Edit Distance Alignment
This problem asks:
Given: Two protein strings s and t.
Return: The edit distance dE(s,t) followed by two augmented strings s′ and t′ representing an optimal alignment of s and t.
References
- Alignment
- More on alignment
- Indels
- Gap symbols
- Augmented strings
- Edit alignment score
- Optimal alignment
- Margaret Oakley Dayoff
- Biopython alignment package
Restate the problem
I’m going to get two protein strings, and I need to return the count of the fewest edits possible to transform the first string into the second string, as well as the optimal alignments for both strings.
Solution steps
I read about the alignment package in Biopython and found the PairwiseAligner function to be a good fit for this challenge. After writing the code to use that package, I got a result on Project Rosalind’s sample dataset that was different from the sample output, but I felt like it was probably a mistake on the Project Rosalind site.

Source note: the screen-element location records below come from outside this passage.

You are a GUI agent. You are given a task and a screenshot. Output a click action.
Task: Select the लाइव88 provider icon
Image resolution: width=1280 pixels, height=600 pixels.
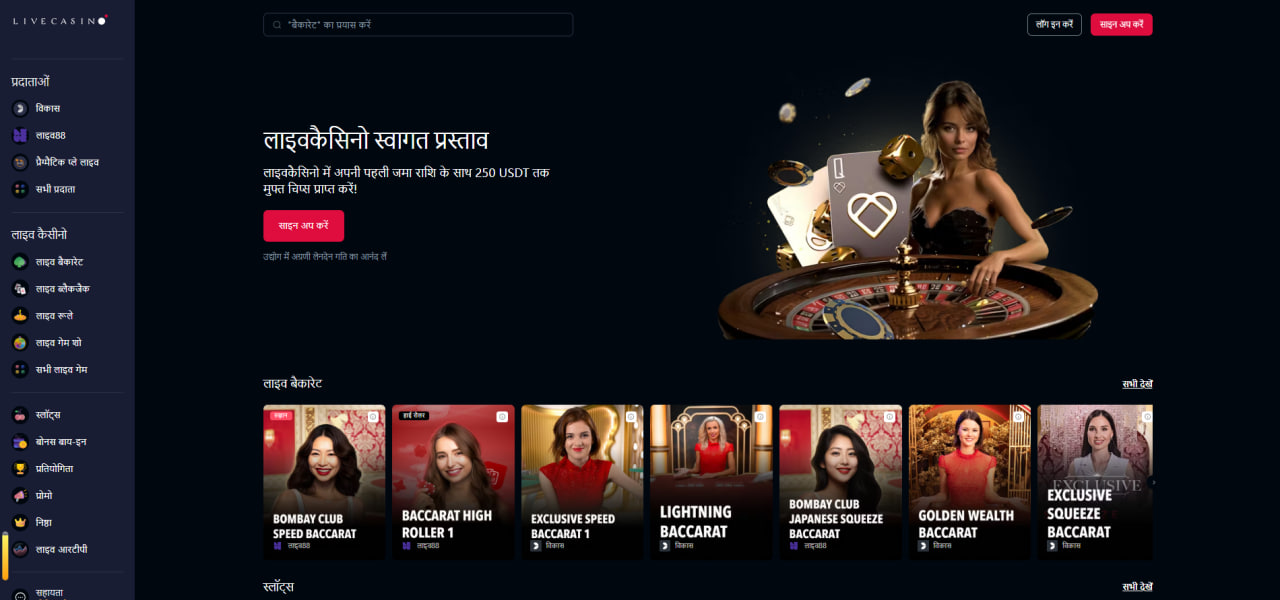click(20, 135)
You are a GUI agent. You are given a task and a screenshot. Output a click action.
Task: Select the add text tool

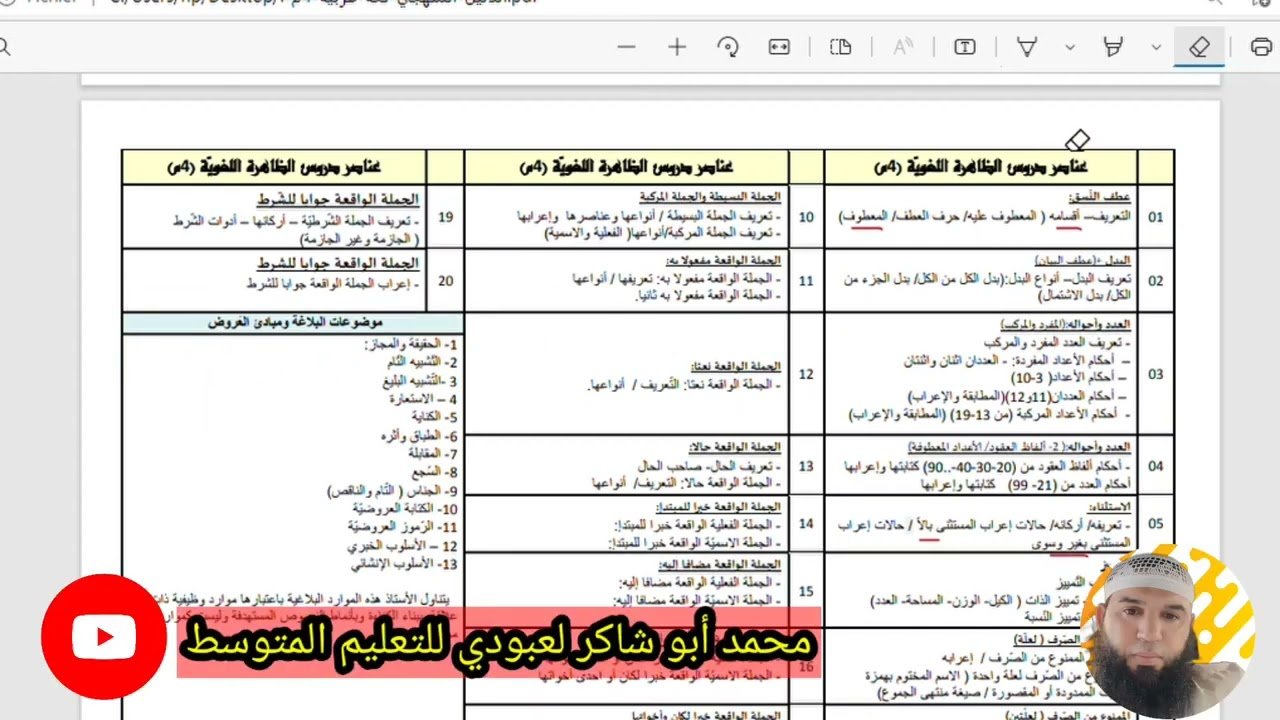tap(965, 47)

I returned an incorrect result on my first attempt at a challenge dataset because the print output from PairwiseAligner breaks the output into screen-width readable sections. I read the documentation, but could not find a way to get the resulting alignment strings in raw format.
Then I decided that using a library to do this wasn’t really teaching me much anyway, so I scrapped that approach entirely and started writing one based on the approach from the previous challenge, Edit Distance.
I submitted a correct response on my second attempt. This was my 58th correct result. By solving this challenge, I unlocked Project Rosalind’s “Alignment” badge level 1. I’ve solved 5 of 19 alignment challenges in the set.
I was the first person to solve this in 4 days. 1,315 people have solved this before me.